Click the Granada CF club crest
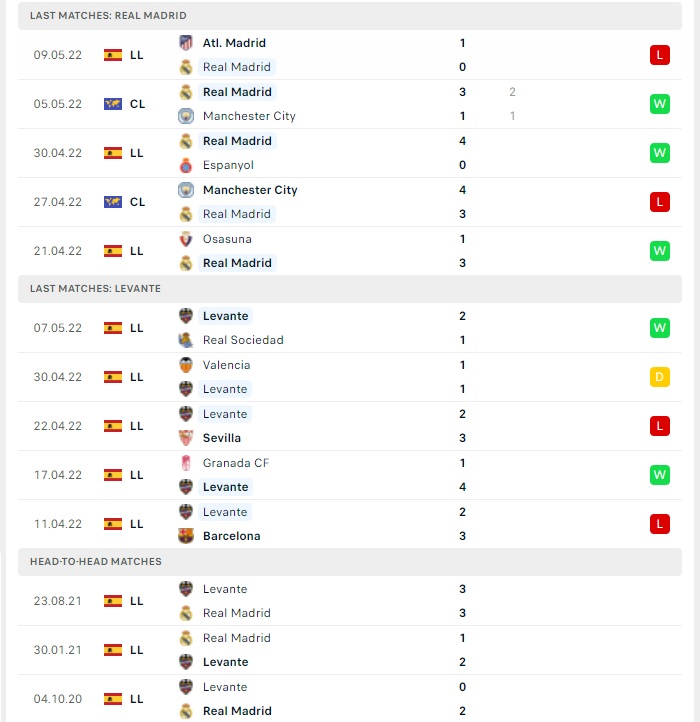 (x=186, y=463)
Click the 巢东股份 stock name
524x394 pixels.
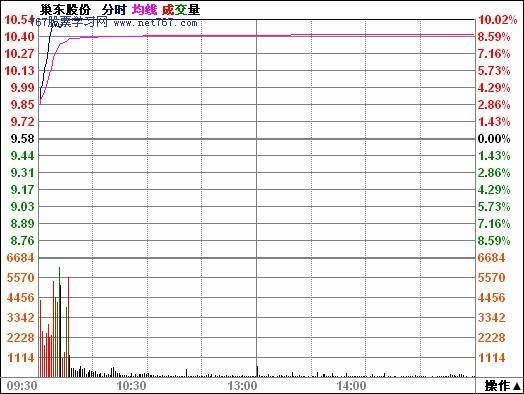66,10
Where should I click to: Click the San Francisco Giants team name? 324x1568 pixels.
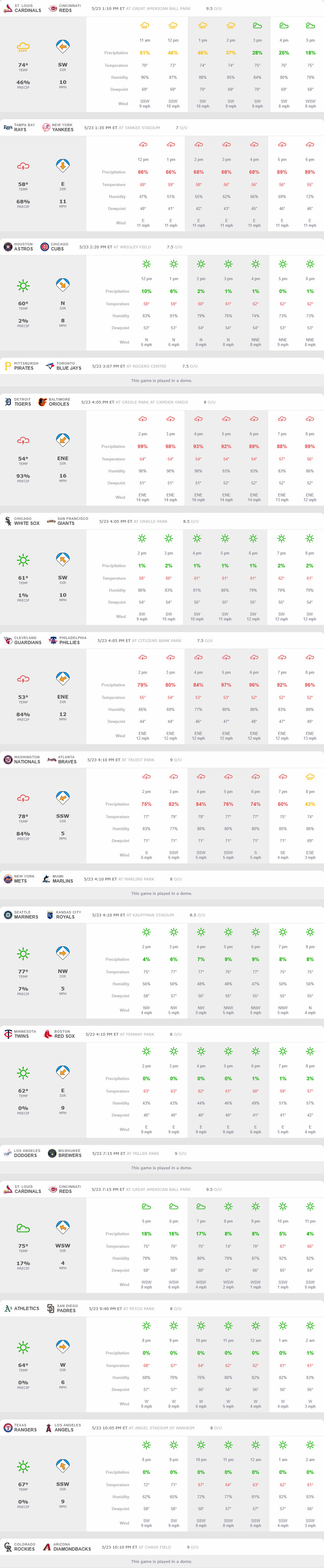73,521
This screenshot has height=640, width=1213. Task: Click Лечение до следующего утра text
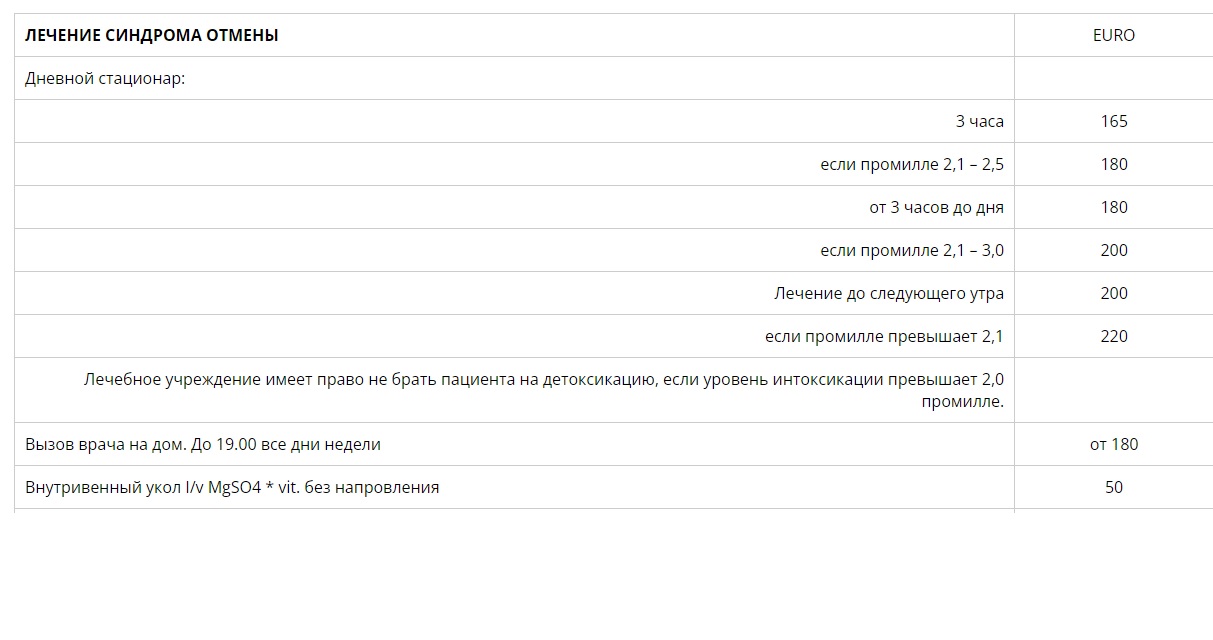[x=889, y=293]
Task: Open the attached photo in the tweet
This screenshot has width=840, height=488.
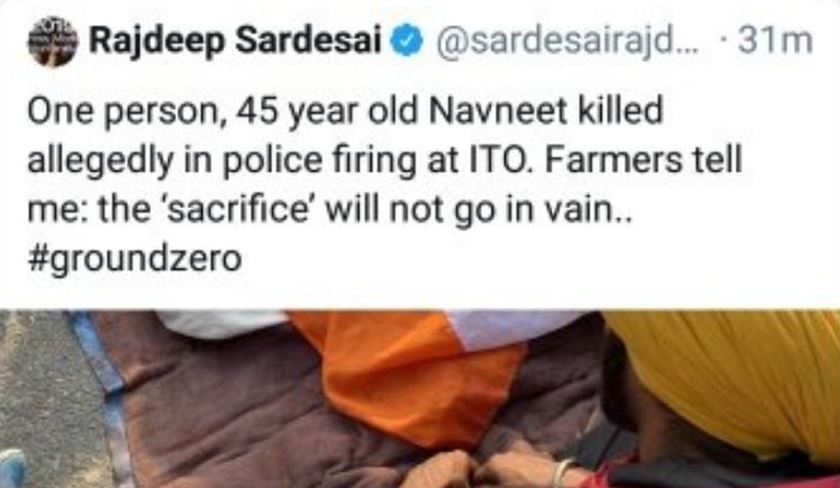Action: click(420, 399)
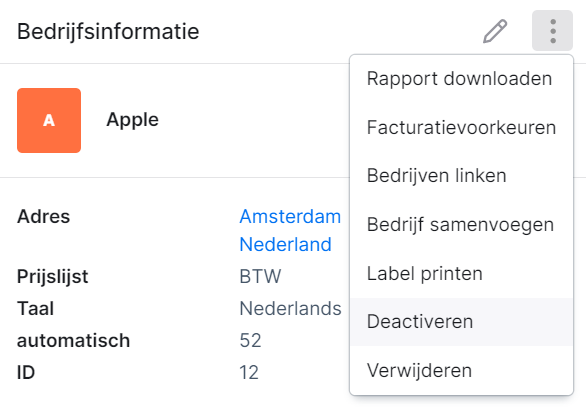Screen dimensions: 586x410
Task: Click the automatisch value 52
Action: (x=250, y=340)
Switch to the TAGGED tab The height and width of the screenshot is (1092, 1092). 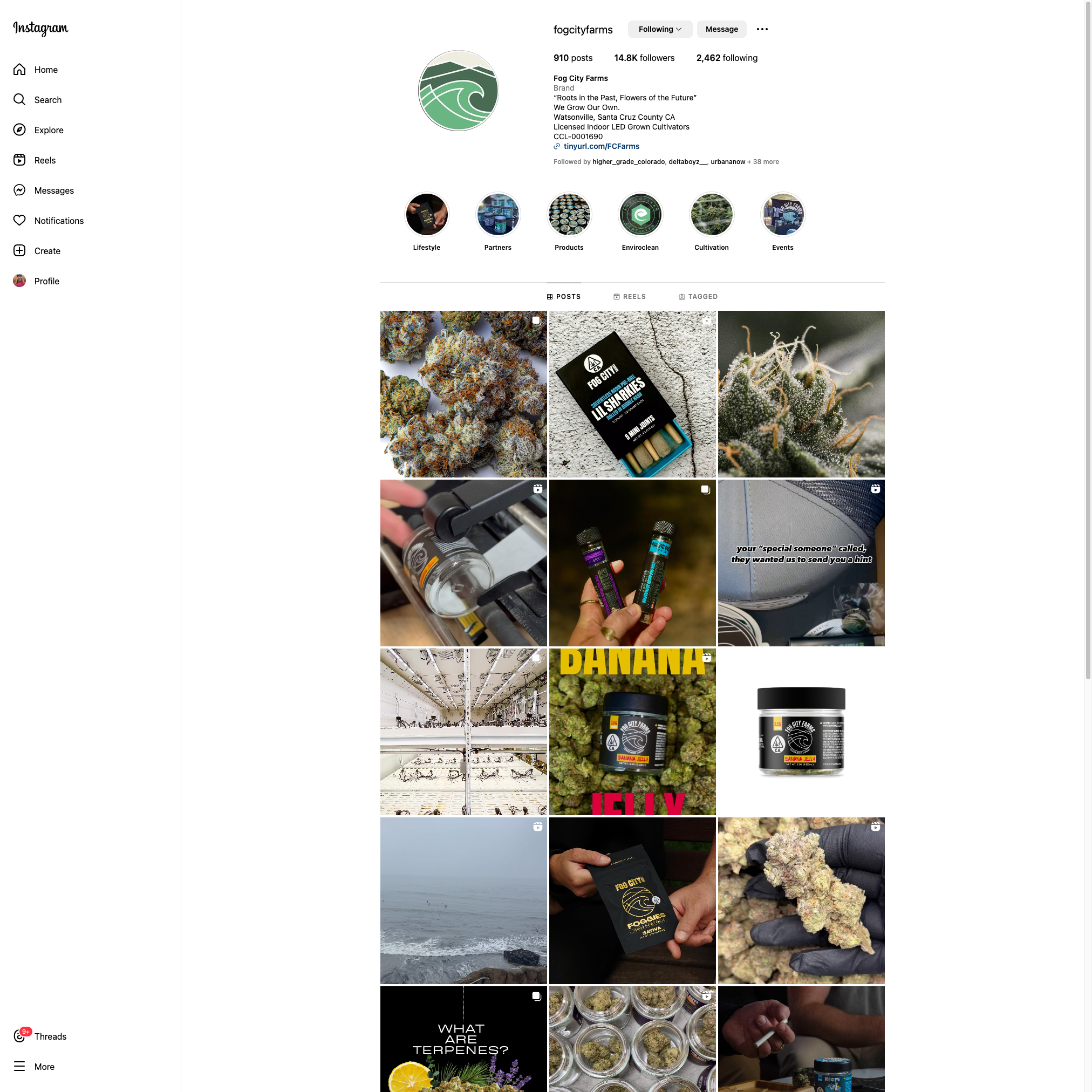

* **TO DO**
Your answer must be an exact copy of the records, with no pictures in it.

* **THE COMPLETED TASK**
Click the Granada CF club crest
 (x=186, y=463)
Click the 巢东股份 stock name
524x394 pixels.
66,10
Where should I click to: Click the San Francisco Giants team name? 324x1568 pixels.
73,521
This screenshot has height=640, width=1213. Task: Click Лечение до следующего утра text
[x=889, y=293]
Task: Open the attached photo in the tweet
This screenshot has width=840, height=488.
Action: click(420, 399)
Screen dimensions: 586x410
Task: Click the automatisch value 52
Action: (x=250, y=340)
Switch to the TAGGED tab The height and width of the screenshot is (1092, 1092). 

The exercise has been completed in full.